--- Dataset entries ---
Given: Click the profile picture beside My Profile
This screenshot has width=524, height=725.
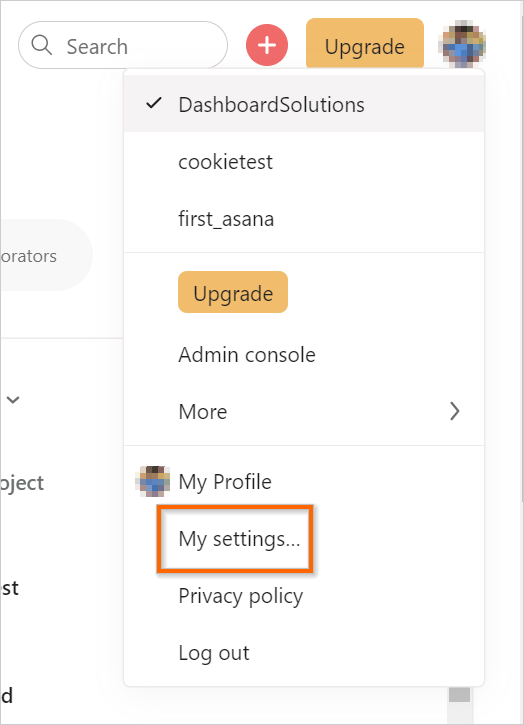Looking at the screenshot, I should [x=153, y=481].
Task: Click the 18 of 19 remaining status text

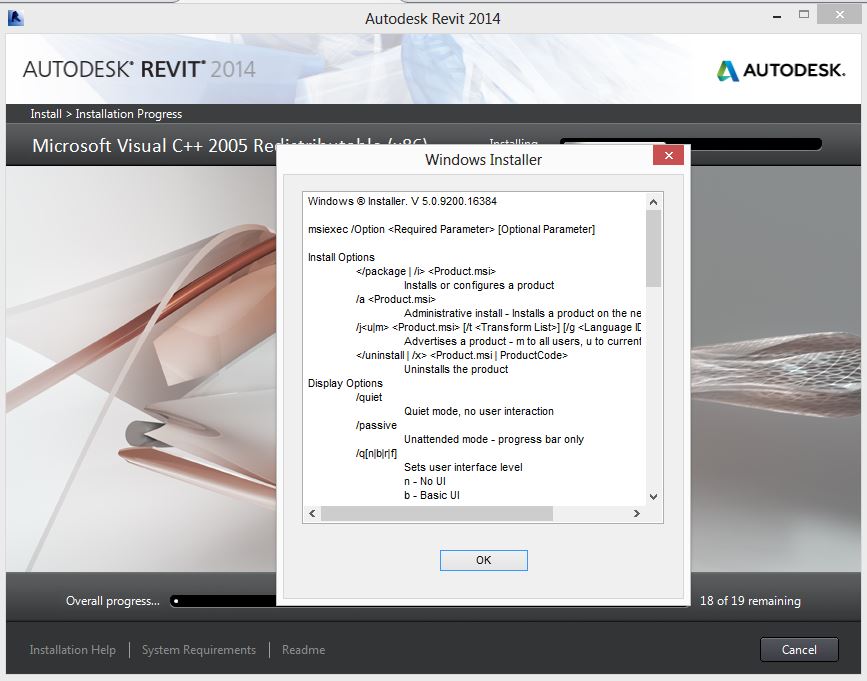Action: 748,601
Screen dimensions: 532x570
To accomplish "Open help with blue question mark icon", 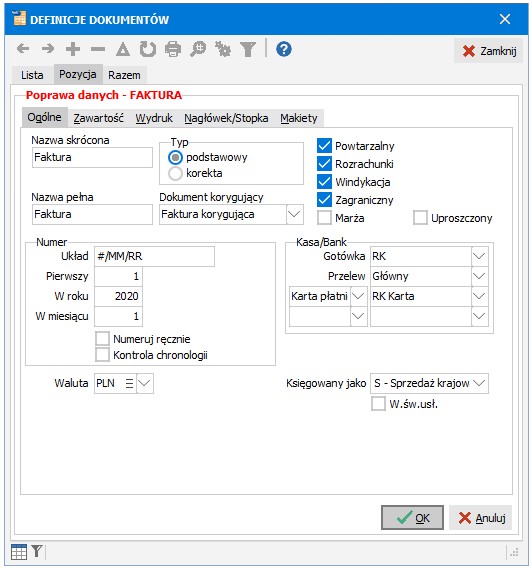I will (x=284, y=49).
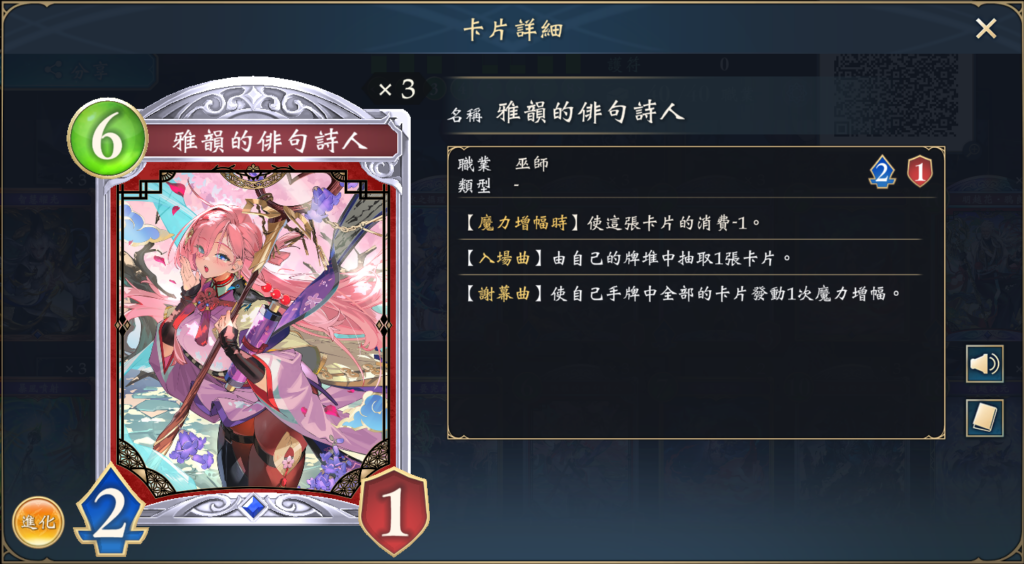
---
Prompt » Leave out the pictures and restate, word for word, the lines from the top of the data through the line containing "Screen dimensions: 532x570", both included.

Answer to the problem »
Given: Click the profile picture beside My Profile
This screenshot has width=524, height=725.
Looking at the screenshot, I should [x=153, y=481].
Task: Click the 18 of 19 remaining status text

Action: 748,601
Screen dimensions: 532x570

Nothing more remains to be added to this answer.